Come June, college graduates will try to enter the work force knowing the job market has cooled off.
"I've been telling my friends that it's not the best time to graduate this year because a lot of my friends, we don't know what we are doing," says Kat Mak, a Cal student.
The class of 2009 is understandably worried about the job market. /*U.C. Berkeley*/ says it has seen a 40 percent decrease in the number of recruiters on campus this year, compared to last year. Those recruiters still looking to hire have some sound advice.
"First, the confidence piece when they walk up, but they have to show us that they have some customer service and sales experience and also leadership," says Christy Clark, a recruiting supervisor for Enterorise.
Career counselors are telling students to market themselves more than ever. Student David Elledge wore a tie to the Cal job fair thinking it would give him an edge.
"I want to make sure they have no reason to not hire me based on my appearance, basically," says Elledge.

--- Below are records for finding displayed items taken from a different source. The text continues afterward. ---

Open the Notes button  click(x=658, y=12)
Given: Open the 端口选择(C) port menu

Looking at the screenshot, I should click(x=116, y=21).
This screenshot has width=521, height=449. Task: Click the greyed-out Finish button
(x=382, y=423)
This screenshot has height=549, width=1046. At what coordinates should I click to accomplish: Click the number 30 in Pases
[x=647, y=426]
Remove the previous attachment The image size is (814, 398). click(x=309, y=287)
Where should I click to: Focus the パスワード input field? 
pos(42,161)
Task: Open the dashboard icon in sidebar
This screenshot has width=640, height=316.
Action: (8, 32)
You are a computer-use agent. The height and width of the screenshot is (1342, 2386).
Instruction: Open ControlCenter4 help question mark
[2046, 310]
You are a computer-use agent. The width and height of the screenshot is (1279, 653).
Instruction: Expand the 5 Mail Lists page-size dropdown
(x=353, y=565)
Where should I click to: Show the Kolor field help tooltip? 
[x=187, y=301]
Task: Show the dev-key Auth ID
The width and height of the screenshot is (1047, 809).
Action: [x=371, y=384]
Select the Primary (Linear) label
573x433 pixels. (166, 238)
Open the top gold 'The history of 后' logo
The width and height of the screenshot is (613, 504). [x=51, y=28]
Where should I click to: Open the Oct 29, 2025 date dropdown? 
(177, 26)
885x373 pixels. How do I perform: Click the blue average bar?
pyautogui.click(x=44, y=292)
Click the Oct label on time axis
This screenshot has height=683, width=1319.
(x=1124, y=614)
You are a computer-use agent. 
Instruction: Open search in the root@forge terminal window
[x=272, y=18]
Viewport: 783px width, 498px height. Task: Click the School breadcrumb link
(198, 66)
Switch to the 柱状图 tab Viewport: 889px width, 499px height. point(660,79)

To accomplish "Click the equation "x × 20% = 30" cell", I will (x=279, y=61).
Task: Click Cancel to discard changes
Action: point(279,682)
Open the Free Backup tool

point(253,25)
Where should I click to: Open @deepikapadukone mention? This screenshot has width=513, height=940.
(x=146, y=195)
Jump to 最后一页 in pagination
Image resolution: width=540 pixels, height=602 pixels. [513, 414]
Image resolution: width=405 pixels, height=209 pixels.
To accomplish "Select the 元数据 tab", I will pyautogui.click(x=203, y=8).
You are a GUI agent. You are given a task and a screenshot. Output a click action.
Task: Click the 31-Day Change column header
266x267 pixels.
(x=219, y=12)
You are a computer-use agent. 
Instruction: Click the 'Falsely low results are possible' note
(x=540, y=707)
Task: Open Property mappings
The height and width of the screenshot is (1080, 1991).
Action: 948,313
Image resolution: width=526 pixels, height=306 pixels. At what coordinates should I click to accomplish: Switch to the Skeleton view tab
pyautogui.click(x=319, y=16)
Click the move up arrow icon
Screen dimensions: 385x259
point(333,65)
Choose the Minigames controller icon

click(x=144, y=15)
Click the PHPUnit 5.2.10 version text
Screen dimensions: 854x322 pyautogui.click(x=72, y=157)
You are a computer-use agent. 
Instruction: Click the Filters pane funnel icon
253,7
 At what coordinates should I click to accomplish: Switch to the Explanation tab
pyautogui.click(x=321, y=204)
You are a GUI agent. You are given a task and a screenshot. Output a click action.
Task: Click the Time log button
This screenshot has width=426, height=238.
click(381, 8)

"People hire people, not computers. So get out there and talk to your families and friends about your plans," says Suzanne Helbig, a career counselor.
The /*Haas School of Business*/ found a creative way to help some of their MBA students.
"We had our dean send out a note to the entire MBA alumni community asking them to look deep into their organizations for internships and leads on behalf of our students," said Abby Scott from the Haas School MBA career services department.
It worked. Within 24 hours they had 14 new job postings and a bunch of optimistic students.